Summer ferry schedule starts with no service first 2 weeks of May

The state ferry schedule is available for bookings for the summer season, May 1 through Sept. 30, though it opens with no stops in Wrangell until May 12 due to crew changeover between vessels.

The overall schedule is the same as recent years: A weekly northbound stop in town Sunday afternoon or early evening, and a southbound port call every Wednesday morning.

The Alaska Marine Highway System will operate the Columbia, the largest ship in the fleet, on the weekly run between Bellingham, Washington, and through Southeast Alaska up into Lynn Canal.

The Kennicott is serving that route during the winter season. The state will pull the Kennicott out of service for the summer due to a crew shortage.

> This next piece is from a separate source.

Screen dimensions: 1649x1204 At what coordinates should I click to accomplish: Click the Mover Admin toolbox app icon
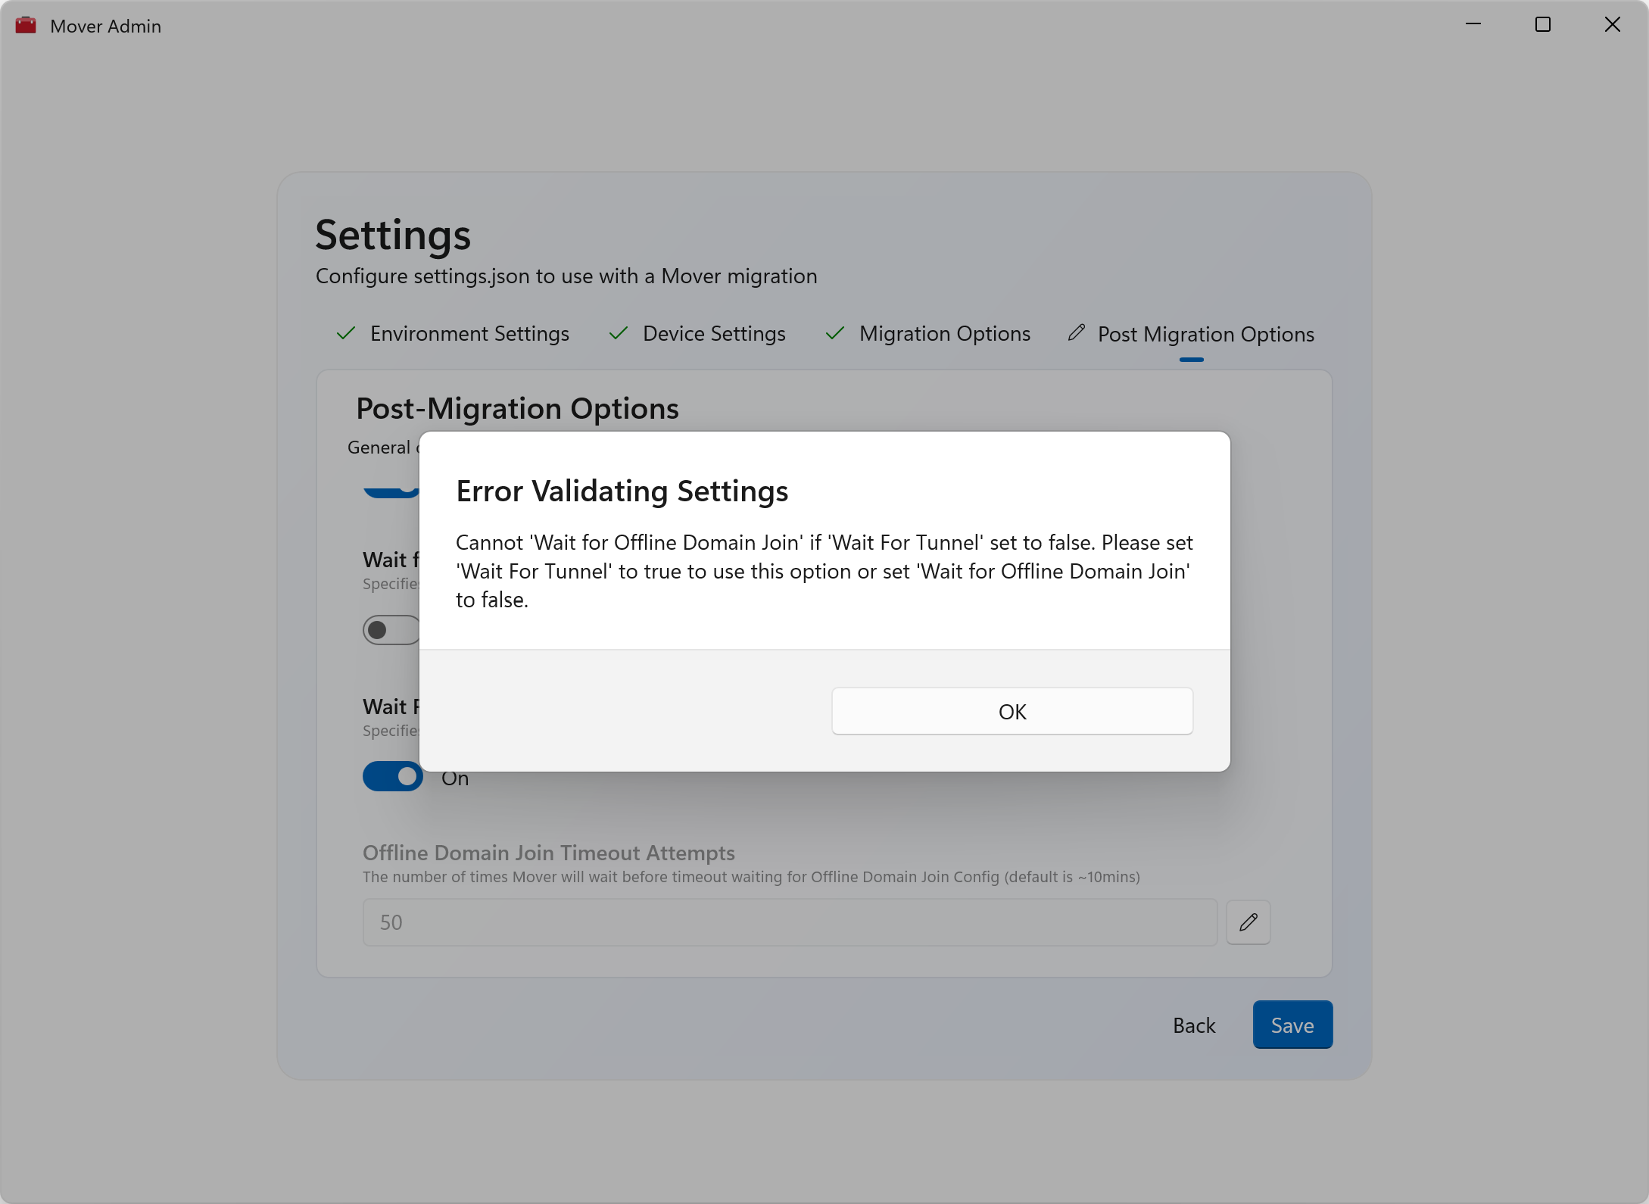click(26, 26)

The early-May gap in service on the ferry system’s mainline route is to allow time to move crew from the Kennicott to staff up the idle Columbia, Sam Dapcevich, Alaska Department of Transportation spokesman, said Friday, Jan. 19.

The Columbia has not operated since late November, when it was pulled from service for annual maintenance.

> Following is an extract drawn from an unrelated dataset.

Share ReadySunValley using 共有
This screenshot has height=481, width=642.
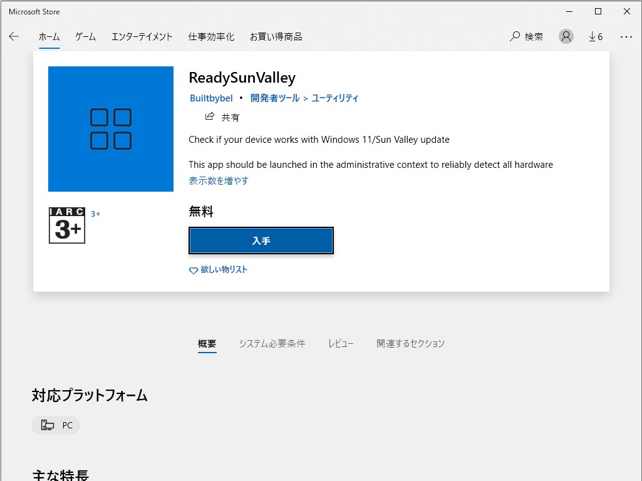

The Kennicott will stop working on May 1 and the Columbia is scheduled to leave Ketchikan after the crew changeover on May 8 for Bellingham, returning northbound and resuming service to Wrangell as it passes through on its way to Petersburg.

The schedule leaves Wrangell without ferry service between the southbound Kennicott on April 29 and the northbound Columbia on May 12.

The ferry system website shows summer fares similar to winter rates. For example, an adult driver with a vehicle will cost $1,374 for travel between Bellingham and Wrangell this summer.

With the ferry system unable to put the Kennicott to work this summer, the schedule does not include any service to Prince Rupert, British Columbia, a popular connection point to the North American highway system. Alaska ferries called on Rupert for decades until crew shortages, budget cuts and new U.S. and Canadian border rules brought an end to the stops almost five years ago.

State officials talk about wanting to resume service to Prince Rupert and have resolved the border security and port issues but it remains elusive, particularly with the tie-up of the Kennicott, the only operational vessel in the fleet sanctioned to call on the foreign port.

The most heavily traveled route in the system — between Juneau, Haines and Skagway — will see a ferry just about every day this summer.